M.C.C. should also give some thought to travel. For the first time the team flew by fast jet aircraft all the way to Australia --and in the cramping discomfort of Economy class -- and numerous players suffered stomach disorders and odd indispositions, which were grandly called virus diseases. Even the common cold was thus termed. The complaint was just the same but with a vital difference. Called a cold, it was too insignificant to keep a cricketer from playing. Described in high faluting fashion as a virus infection, it became grand enough to keep him out of action.
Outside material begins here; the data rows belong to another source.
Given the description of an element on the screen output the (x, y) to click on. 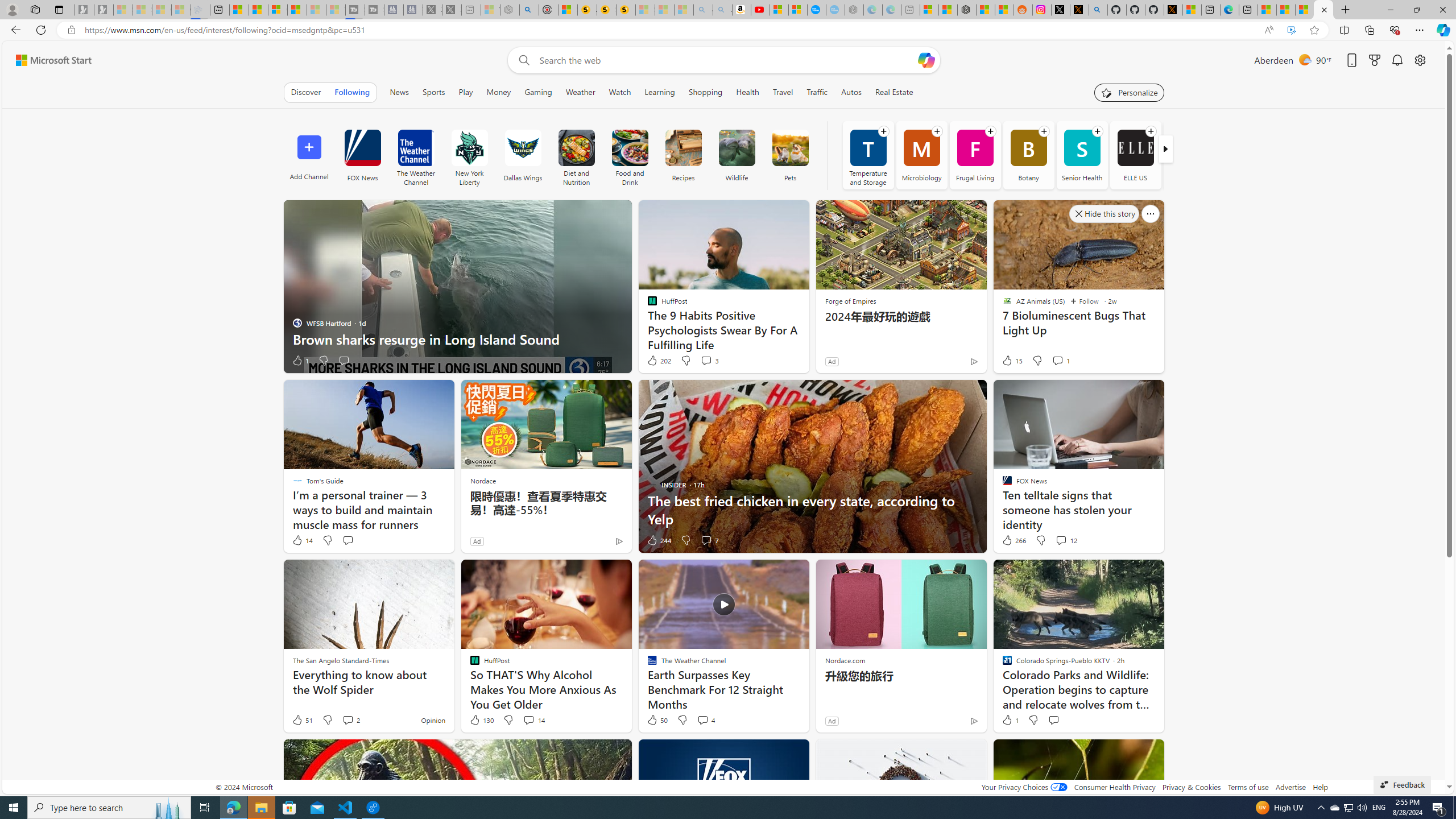
Shopping (705, 92)
View comments 7 Comment (709, 539)
Opinion: Op-Ed and Commentary - USA TODAY (816, 9)
Diet and Nutrition (576, 147)
View comments 1 Comment (1060, 360)
Nordace.com (845, 660)
amazon - Search - Sleeping (702, 9)
Health (747, 92)
New York Liberty (469, 147)
Microsoft account | Microsoft Account Privacy Settings (929, 9)
View comments 3 Comment (709, 360)
Given the description of an element on the screen output the (x, y) to click on. 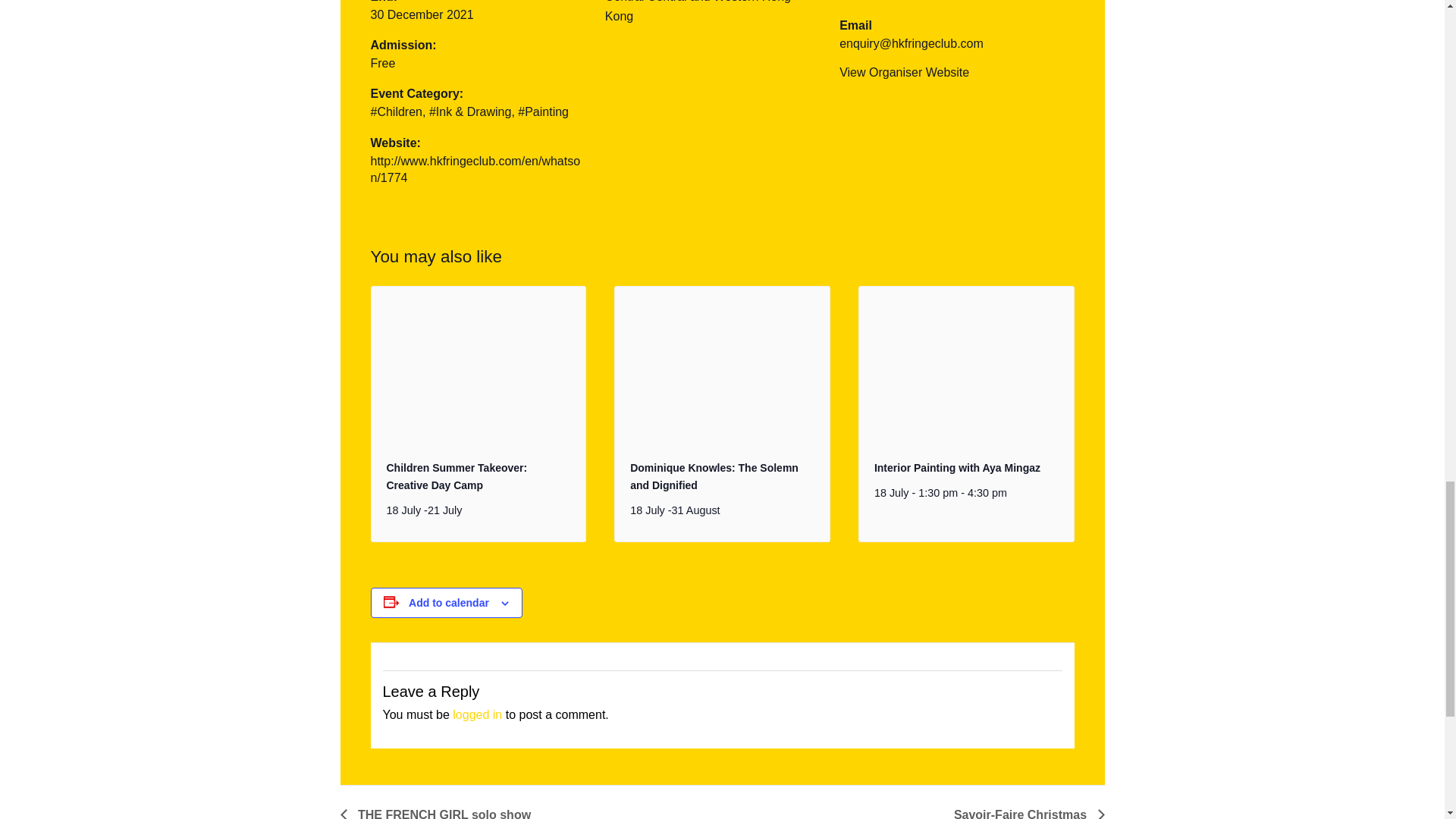
Dominique Knowles: The Solemn and Dignified (713, 476)
Interior Painting with Aya Mingaz (958, 467)
2021-12-30 (421, 14)
Children (395, 111)
Children Summer Takeover: Creative Day Camp (457, 476)
Add to calendar (449, 603)
Painting (543, 111)
View Organiser Website (904, 72)
Central and Western (702, 1)
Given the description of an element on the screen output the (x, y) to click on. 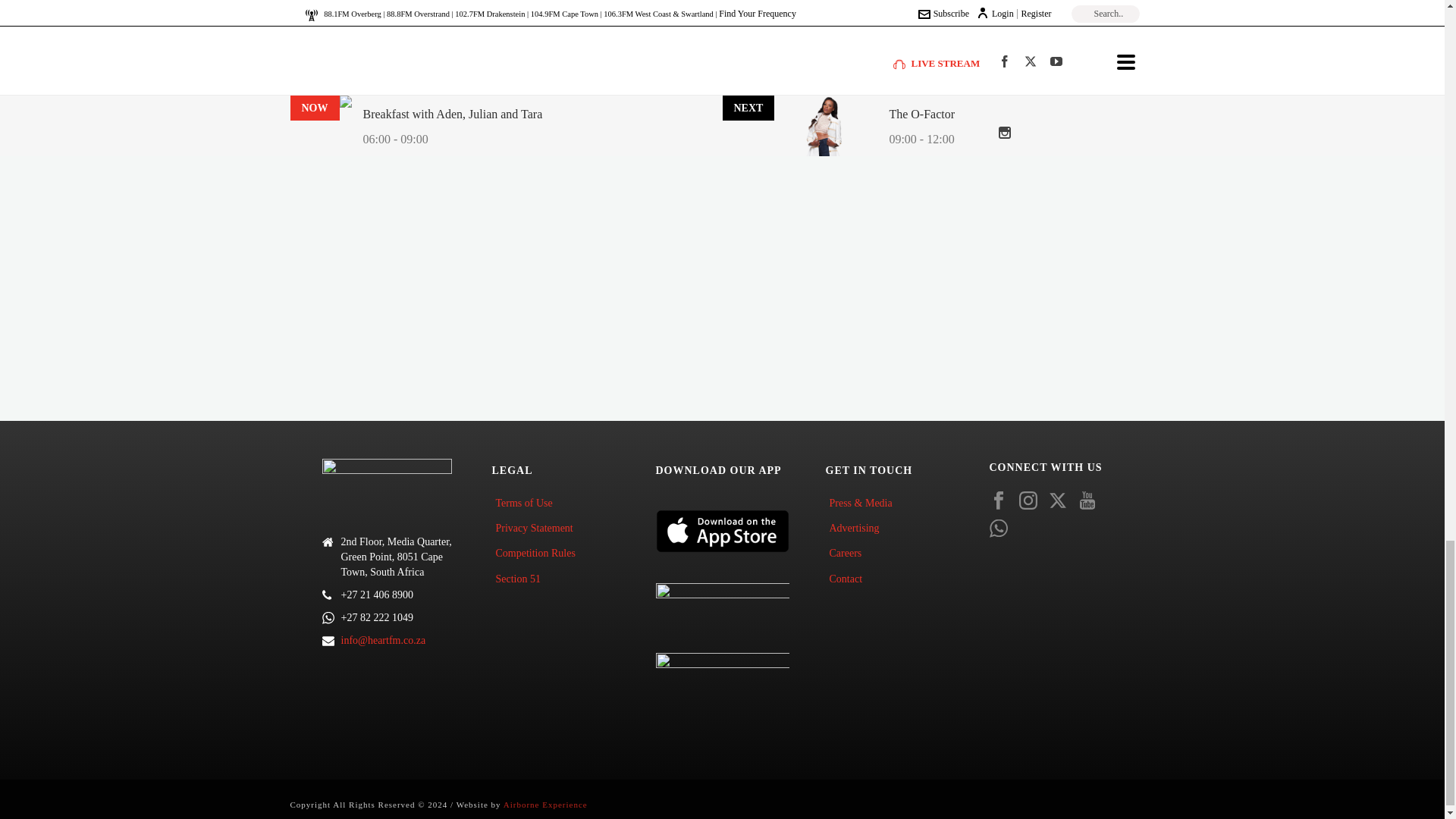
Privacy Statement (537, 527)
Follow Us on whatsapp (997, 529)
Section 51 (521, 578)
Terms of Use (527, 502)
Competition Rules (539, 552)
Follow Us on instagram (1027, 501)
Follow Us on youtube (1087, 501)
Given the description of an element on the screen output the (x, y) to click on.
Subsequently two other touring sides from Britain transported at high speed and great height to Australia, the Rugby Union and Rugby League teams, suffered in the same virulent way on arrival. It is a fair assumption that rapid transportation into different conditions is at least in part the cause of such maladies, which were not suffered when teams travelled more slowly by sea. In that event a further amendment to the tour travel arrangements seems necessary.
Test-Matches -- Played 5; Won 1, Lost 1, Drawn 3.
First-class Matches -- Played 15; Won 5, Lost 2, Drawn 8.
All Matches -- Played 23; Won 13, Lost 2, Drawn 8, Abandoned 1.
Wins -- Australia (one), Western Australia, South Australia, New South Wales, South Australia, Western Australia Country XI, Victoria Country XI, South Queensland Country XI, Prime Minister's XI, New South Wales Country XI, Southern N.S.W. Country XI, South Australia Country XI, Northern N.S.W. District XI.
Losses -- Victoria, Australia (one).
Draws -- Australia (three), Combined XI at Perth, Queensland, Tasmania, Combined XI at Hobart, New South Wales.
Abandoned --Victoria Country XI.
M.C.C. began with two one-day matches in Ceylon and after visiting Australia played four first-class matches in New Zealand including three Tests, finishing with two one-day games in Hong Kong.